Sustainability Grow a Dress With Christy Dawn

Designer and regenerative farming advocate Christy Baskauskas on how the fashion industry can protect—and heal—the planet

By Emily Silber Photograph by James Branaman
PUBLISHED 01/17/2023 | 3 MINUTES

In a small village outside of Erode, India, is 90 acres of lush pearl millet, castor fruit, pollinators and, most importantly, regenerative cotton. This cotton is the heart and soul of the signature dresses from sustainable clothing brand Christy Dawn

In 2019, co-founder Christy Baskauskas worked directly with the Oshadi Collective, a community of traditional farmers and craftspeople in southern India, to transform once-depleted plots of land into a biodiverse ecosystem that allows her brand to produce farm-to-closet collections—while healing the planet in the process. 

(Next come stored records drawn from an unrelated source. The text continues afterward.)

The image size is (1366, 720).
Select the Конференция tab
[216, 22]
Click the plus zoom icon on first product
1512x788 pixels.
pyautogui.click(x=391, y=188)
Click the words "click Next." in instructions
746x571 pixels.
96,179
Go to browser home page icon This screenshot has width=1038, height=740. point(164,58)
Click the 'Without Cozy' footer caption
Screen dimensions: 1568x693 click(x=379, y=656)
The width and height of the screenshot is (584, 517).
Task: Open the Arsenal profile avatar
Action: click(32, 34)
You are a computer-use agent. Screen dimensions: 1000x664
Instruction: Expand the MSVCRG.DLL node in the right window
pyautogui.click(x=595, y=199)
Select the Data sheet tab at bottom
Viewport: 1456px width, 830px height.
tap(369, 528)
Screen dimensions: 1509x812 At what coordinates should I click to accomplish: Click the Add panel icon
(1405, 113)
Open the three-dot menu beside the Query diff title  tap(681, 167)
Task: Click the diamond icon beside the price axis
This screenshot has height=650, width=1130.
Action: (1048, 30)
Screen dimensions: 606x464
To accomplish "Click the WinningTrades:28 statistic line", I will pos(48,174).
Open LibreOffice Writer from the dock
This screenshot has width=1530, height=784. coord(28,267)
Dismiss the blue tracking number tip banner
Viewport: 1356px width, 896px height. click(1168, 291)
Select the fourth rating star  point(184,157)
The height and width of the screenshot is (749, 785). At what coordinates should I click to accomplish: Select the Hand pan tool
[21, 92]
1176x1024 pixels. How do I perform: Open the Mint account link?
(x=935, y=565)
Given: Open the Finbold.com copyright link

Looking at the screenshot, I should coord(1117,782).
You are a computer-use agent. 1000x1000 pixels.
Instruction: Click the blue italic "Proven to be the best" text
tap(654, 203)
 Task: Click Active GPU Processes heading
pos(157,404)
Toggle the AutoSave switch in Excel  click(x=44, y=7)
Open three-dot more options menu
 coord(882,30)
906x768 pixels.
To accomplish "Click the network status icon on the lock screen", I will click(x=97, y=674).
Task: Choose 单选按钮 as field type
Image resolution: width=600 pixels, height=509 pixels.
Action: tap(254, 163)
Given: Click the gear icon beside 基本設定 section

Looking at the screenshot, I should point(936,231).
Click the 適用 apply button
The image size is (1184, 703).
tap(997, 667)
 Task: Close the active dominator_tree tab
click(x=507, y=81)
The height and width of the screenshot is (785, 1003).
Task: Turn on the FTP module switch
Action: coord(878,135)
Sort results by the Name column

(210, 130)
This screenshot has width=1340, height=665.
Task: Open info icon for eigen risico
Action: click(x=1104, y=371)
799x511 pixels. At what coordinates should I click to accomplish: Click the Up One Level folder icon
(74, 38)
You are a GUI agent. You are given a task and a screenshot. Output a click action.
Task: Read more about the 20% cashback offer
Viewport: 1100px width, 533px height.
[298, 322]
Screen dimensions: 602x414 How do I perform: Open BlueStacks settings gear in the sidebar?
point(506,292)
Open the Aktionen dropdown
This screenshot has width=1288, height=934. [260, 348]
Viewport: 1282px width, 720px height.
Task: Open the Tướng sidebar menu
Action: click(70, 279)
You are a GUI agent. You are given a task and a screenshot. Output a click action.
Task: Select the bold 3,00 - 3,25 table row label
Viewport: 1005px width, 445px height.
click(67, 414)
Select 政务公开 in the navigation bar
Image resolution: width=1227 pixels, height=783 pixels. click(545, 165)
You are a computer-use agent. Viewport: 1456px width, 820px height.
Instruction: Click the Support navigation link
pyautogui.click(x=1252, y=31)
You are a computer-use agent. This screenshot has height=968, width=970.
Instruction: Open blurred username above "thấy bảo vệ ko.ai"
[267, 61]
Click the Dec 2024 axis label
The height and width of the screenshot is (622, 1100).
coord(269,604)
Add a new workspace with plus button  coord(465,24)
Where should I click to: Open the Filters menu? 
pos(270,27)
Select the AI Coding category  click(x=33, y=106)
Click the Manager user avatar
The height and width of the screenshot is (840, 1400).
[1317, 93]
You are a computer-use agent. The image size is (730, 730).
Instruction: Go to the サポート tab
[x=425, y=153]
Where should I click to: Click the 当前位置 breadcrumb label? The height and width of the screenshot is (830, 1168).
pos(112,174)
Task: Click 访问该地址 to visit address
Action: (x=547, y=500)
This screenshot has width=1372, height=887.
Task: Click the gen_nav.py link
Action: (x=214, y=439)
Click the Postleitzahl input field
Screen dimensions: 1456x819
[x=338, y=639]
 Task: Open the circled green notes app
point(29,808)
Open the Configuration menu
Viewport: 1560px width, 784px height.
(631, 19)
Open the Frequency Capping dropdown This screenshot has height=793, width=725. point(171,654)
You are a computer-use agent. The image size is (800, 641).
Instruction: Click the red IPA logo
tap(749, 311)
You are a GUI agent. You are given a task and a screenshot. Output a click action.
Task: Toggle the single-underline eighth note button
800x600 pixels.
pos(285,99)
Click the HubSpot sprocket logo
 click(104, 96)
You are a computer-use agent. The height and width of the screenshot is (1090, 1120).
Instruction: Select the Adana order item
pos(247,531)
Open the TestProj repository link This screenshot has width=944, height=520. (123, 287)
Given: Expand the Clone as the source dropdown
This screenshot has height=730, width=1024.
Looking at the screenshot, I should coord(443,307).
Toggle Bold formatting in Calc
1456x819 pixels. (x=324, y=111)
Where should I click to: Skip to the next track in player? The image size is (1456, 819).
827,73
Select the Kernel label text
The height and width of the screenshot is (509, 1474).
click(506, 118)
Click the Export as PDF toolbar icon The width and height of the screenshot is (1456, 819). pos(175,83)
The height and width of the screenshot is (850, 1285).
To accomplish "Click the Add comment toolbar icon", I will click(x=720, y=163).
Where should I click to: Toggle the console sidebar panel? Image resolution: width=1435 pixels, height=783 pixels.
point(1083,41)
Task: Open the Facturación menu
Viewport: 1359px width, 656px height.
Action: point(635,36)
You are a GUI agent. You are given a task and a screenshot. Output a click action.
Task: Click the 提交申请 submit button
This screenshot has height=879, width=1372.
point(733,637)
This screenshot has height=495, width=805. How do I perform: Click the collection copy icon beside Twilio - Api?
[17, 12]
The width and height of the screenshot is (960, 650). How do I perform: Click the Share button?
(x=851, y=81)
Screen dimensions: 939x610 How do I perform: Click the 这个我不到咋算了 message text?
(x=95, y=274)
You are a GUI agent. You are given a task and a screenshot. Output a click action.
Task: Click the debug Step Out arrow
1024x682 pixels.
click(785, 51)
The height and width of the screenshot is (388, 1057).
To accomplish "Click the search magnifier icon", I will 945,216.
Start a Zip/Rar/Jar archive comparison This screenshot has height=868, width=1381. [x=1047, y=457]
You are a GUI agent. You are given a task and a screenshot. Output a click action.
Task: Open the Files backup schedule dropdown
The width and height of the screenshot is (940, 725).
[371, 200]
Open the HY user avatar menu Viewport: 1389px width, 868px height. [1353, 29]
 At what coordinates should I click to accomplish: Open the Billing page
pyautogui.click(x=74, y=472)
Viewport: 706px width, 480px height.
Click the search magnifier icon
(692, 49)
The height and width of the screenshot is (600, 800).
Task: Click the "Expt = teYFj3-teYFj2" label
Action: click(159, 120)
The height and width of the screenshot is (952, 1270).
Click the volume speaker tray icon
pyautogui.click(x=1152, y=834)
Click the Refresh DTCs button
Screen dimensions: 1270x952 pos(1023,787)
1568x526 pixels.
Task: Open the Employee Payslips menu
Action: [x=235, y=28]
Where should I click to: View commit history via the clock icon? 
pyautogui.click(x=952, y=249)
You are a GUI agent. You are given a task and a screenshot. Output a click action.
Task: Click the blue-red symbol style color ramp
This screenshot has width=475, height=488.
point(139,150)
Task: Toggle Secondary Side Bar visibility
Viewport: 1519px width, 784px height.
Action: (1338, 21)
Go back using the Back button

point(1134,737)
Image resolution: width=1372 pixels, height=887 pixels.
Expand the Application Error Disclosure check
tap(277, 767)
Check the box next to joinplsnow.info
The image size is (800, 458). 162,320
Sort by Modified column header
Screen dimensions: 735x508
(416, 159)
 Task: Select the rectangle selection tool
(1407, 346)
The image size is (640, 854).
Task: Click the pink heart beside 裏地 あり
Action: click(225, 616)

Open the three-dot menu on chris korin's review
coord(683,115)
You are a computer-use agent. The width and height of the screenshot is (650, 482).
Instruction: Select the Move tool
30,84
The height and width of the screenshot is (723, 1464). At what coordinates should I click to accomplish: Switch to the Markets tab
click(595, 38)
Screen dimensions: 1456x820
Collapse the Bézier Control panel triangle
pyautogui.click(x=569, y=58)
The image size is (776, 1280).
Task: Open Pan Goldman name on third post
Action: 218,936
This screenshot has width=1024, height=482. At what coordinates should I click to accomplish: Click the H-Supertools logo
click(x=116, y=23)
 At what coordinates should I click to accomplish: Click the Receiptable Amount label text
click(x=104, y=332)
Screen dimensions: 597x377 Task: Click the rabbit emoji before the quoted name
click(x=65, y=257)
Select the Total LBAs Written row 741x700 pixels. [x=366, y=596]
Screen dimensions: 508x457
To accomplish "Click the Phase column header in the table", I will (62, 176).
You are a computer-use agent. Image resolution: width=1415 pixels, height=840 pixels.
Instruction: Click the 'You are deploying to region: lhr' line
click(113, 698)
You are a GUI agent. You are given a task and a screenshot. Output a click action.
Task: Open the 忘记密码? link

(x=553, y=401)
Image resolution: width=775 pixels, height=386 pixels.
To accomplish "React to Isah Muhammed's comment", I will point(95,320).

“It’s not enough to simply ‘sustain,’” Baskauskas says. “The sustainable fashion industry works to avoid harm, but it needs to actually reverse the damage that has been done.”

Growing up in Placerville, California, Baskauskas developed an appreciation for reuse and design early on—her mother used to make a lot of her clothing and would repurpose thrifted pieces into special garments. When she became a model in Los Angeles, her love for fashion only grew, but so did her curiosity around how the clothing was being produced.

“I saw how extractive typical production processes and fashion culture were,” she says. “I knew there had to be a better solution.”

So she began exploring the potential for deadstock fabric—the excess fabric left behind by other fashion companies—and, in 2013, founded Christy Dawn with her husband in the garage of their Santa Monica home (and $20,000 of Baskauskas’ savings).

The duo spent years developing a sustainable model with Baskauskas creating beautiful vintage-inspired dresses using deadstock fabrics, but soon realized that not impacting the environment wasn’t the same as saving it. 

That’s when Baskauskas turned to regenerative practices and launched her partnership with the Oshadi.

“Regenerative farming is the answer for a society that will always have a need for production,” Baskauskas says. “Imagine what it would be like if everyone was doing this.”

Last year, Christy Dawn began offering consumers a way to participate in its farm-to-closet movement in a unique way: growing a dress. By joining the brand’s Land Stewardship project, you can invest $200 in a 3,485 square-foot plot of land on their farm—which covers the cost of everything from herbal pest repellent to the farmers’ salaries and the seeds for pollinator crops—and, at the end of the season, will receive a store credit to buy a piece from the new collection of regenerative cotton dresses you helped create.

“We don’t have to drain the Earth’s resources and pollute the soil to get what we need—there is another way,” Baskauskas says.

Millie content is licensed from Dotdash Meredith, publisher of Millie, Real Simple, InStyle, Investopedia, The Balance and more.

Emily Silber is Millie’s executive editor.

logo

Sign up for our free, weekly newsletter

SIGN UP NOW

Purrrrty
great financial
advice delivered
right to your
inbox!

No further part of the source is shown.